Examine the output cell containing the species tree of the E. coli K-12 genome and its 10 closest relatives. If you click on an internal parent node, all of its children will collapse and the node will turn green. (Note that this may reconfigure the tree topology.) To display the children again, click the green node. Clicking on a terminal node will bring up (in a new browser tab) a page of information about the corresponding genome. (Note that Data Landing pages, such as this one, are still in development.)

If you click on the green Change layout button in the top right corner of the cell (you may need to scroll to see it), the tree layout will switch to a circular format.

Step 4. Download the results

Download options for the data generated by this app are still in development. We hope to make this capability available soon.

Biological use case

The Insert Genomes into Species Tree app allows users to rapidly create trees for genomes in KBase’s reference data collection without having to select the close relatives or generate the alignment and tree themselves. This capability enables users to easily and rapidly assess speciation events and to quickly select genomes for further analyses.

In this use case, we will generate a tree for the Mycoplasma, which are a group of obligate intracellular bacterial pathogens that lack a cell wall. The Mycoplasma represent an interesting use case. According to the NCBI Taxonomy Browser, they belong to a phylum-level clade called the Tenericutes because they lack a cell wall (the term “Tenericute” was coined in the early 1980s to mean soft cuticle). We will assess the evolutionary history of the Mycoplasma using the Insert Genomes into Species Tree app.

First, create a new Narrative (or continue working with the one you already created). Using the Data Browser, add a Mycoplasma capricolum genome from KBase’s public reference data.


Next, add the Insert Genomes into Species Tree app to your Narrative, and select the Mycoplasma capricolum genome from the dropdown menu for the Genome field. We will use 100 neighbors and call the resulting tree “Mycoplasma_tree.” Name the genome set “Mycoplasma_set.”

Click Run to start the analysis, which may take up to 20 minutes to run.

CompareGenomes06Be sure to save your Narrative frequently, using the Save button at the top right of the screen.

When the job completes, you will see a very large tree of Mycoplasma strains and their associated relatives.
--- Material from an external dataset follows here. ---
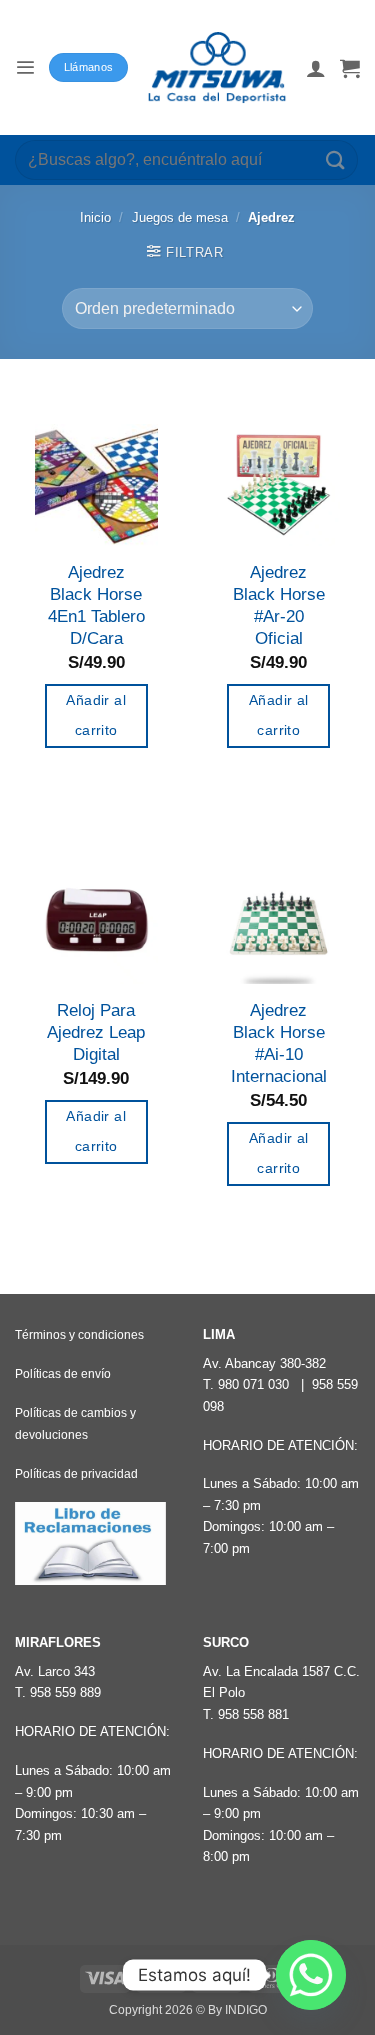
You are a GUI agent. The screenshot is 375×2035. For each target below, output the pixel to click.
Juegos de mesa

If you collapse some shorter branches, you will notice that the Mycoplasma and other wall-less organisms (the ones with “plasma” in their names) share a branch with Lactobacillus, a low G+C Gram positive bacterium that has a cell wall. Thus the tree is suggesting that the ancestor of the Mycoplasma was an organism with a cell wall, and that during their evolutionary history, the Mycoplasmas became host-associated and the cell wall was ultimately lost.



Further analysis and next steps

The Genome Set object generated by this app can be used as input for the Compare Genomes from Pangenome app. We encourage you to take a moment to familiarize yourself with the tutorial on building a pangenome and as an exercise, see if you can curate the genome set and build a pangenome in the Narrative Interface to identify genes involved in cell wall biosynthesis.